Installation¶
Docker (recommended)¶
If you are on a Linux machine you will need Docker installed or if you are using a Windows or Mac OS X machine you will need boot2docker.
You can run Portia with the command below:
docker run -i -t --rm -v <PROJECTS_FOLDER>:/app/data/projects:rw -p 9001:9001 scrapinghub/portia
Or with docker-compose by running:
docker compose up
Portia will now be running on port 9001 and you can access it at http://localhost:9001
.
Projects will be stored in the project folder that you mount to docker.
To extract data using portia you can run your spider with:
docker run -i -t --rm -v <PROJECTS_FOLDER>:/app/data/projects:rw -v <OUPUT_FOLDER>:/mnt:rw -p 9001:9001 scrapinghub/portia \
portiacrawl /app/data/projects/PROJECT_NAME SPIDER_NAME -o /mnt/SPIDER_NAME.jl
After the crawl finishes you will find your extracted data in the the OUTPUT_FOLDER
Note
<PROJECT_FOLDER> and <OUTPUT_FOLDER> are just paths on your system where your projects and extracted data are stored.
Warning
For Windows the <PROJECT_FOLDER> path must be of the form /<DRIVE_LETTER/<PATH>. For example /C/Users/UserName/Documents/PortiaProjects
Vagrant¶
Checkout the repository:
$ git clone https://github.com/scrapinghub/portia
You will need Vagrant , VirtualBox Node.js, Bower and ember-cli installed.
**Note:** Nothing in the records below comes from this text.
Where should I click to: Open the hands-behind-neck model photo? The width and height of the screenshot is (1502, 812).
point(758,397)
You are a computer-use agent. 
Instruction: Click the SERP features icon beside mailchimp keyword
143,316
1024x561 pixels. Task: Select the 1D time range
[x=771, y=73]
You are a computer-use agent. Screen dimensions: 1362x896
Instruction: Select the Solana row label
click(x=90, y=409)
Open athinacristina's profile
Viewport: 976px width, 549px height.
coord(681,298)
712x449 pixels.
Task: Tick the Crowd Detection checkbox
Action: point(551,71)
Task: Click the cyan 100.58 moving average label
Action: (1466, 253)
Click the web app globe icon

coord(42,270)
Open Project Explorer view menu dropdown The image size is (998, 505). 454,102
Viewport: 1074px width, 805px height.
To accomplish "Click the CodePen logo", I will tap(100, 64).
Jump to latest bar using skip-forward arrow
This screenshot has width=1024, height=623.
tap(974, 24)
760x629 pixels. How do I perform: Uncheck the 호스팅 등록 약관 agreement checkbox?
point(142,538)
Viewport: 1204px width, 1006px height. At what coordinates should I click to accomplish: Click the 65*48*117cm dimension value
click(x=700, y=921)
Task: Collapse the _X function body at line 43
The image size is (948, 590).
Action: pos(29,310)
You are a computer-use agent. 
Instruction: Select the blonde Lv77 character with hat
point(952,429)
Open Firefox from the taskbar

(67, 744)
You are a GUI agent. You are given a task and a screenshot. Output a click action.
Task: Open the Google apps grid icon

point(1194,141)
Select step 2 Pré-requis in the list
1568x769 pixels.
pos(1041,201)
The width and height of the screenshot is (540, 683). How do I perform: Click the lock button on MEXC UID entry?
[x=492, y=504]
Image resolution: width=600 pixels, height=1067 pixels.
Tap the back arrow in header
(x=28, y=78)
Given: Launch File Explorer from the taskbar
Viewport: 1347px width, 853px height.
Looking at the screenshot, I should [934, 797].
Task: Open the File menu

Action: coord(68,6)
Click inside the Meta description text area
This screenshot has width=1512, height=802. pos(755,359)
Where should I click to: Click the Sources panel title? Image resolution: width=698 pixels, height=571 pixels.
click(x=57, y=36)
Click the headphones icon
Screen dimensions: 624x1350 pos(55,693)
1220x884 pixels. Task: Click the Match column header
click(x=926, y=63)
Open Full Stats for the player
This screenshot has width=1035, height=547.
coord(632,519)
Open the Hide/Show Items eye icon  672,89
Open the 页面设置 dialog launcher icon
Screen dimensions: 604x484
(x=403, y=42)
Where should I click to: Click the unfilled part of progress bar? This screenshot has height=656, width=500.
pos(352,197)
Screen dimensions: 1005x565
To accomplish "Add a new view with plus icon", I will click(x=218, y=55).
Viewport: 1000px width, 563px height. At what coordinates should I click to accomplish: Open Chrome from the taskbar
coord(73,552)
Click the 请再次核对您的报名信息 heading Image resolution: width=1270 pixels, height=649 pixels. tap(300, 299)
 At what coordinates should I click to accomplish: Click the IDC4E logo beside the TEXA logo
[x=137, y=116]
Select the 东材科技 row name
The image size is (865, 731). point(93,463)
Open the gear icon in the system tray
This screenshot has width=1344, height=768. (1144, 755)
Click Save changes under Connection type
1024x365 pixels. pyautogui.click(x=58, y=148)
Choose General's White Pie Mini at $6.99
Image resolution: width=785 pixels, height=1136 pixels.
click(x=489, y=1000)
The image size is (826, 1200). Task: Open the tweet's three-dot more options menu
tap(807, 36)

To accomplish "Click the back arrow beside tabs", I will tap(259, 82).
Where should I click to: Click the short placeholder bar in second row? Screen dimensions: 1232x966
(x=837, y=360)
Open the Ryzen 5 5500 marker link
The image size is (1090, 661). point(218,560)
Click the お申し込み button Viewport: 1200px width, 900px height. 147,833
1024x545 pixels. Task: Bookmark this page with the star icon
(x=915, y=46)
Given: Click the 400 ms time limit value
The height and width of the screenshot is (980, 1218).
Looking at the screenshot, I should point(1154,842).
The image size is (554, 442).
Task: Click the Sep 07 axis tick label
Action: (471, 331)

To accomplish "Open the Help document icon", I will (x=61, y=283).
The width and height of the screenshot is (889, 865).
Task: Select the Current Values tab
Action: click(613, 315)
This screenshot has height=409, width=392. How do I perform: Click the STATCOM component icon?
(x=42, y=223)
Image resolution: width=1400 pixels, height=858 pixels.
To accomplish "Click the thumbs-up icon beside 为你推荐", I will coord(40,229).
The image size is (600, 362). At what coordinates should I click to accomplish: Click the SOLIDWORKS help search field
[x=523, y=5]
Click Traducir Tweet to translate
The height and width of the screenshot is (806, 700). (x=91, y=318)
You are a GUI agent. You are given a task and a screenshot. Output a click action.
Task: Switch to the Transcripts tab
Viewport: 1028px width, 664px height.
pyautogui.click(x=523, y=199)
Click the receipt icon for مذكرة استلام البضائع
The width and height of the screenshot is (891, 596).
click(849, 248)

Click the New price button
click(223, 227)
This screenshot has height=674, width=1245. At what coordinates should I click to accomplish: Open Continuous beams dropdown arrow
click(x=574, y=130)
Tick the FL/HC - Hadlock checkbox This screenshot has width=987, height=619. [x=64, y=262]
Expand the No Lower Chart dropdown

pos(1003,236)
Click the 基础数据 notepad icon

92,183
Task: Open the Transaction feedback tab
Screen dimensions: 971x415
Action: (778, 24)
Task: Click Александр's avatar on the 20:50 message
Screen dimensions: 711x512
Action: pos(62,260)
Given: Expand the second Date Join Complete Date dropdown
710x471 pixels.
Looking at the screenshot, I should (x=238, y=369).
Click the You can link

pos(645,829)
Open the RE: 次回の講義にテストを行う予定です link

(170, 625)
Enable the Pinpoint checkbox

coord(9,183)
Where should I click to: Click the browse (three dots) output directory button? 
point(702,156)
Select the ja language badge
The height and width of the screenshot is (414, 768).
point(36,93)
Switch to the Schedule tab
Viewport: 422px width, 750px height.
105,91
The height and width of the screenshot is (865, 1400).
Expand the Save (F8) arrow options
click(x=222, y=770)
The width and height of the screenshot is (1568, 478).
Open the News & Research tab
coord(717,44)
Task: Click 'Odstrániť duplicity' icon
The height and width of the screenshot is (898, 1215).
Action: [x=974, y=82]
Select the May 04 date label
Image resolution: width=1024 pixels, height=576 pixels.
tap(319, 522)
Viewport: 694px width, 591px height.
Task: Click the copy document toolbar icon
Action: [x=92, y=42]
Run the following in Portia’s directory:
docker/compile-assets.sh
vagrant up
This will launch an Ubuntu virtual machine, build Portia and start the portia
server. You’ll then be able to access Portia at http://localhost:9001
. You can stop the portia
server using vagrant suspend
or vagrant halt
. To run portiacrawl
you will need to SSH into the virtual machine by running vagrant ssh
.
Ubuntu¶
Running Portia Locally¶
These instructions are only valid for an Ubuntu based OS
Install the following dependencies:
sudo ./provision.sh install_deps
If you would like to run Portia locally you should create an environment with virtualenv:
virtualenv YOUR_ENV_NAME --no-site-packages
source YOUR_ENV_NAME/bin/activate
cd ENV_NAME
Now clone this repository into that env:
git clone https://github.com/scrapinghub/portia.git
cd portia
Install splash and the required packages:
sudo ./provision.sh install_deps install_splash install_python_deps
To run Portia start slyd and portia_server:
PYTHONPATH='/vagrant/portia_server:/vagrant/slyd:/vagrant/slybot'
slyd/bin/slyd -p 9002 -r portiaui/dist &
portia_server/manage.py runserver
Portia should now be running on port 9001 and you can access it at http://localhost:9001
.
Developing Portia using Docker¶
To develop Portia using docker you will need Node.js, Bower and ember-cli installed.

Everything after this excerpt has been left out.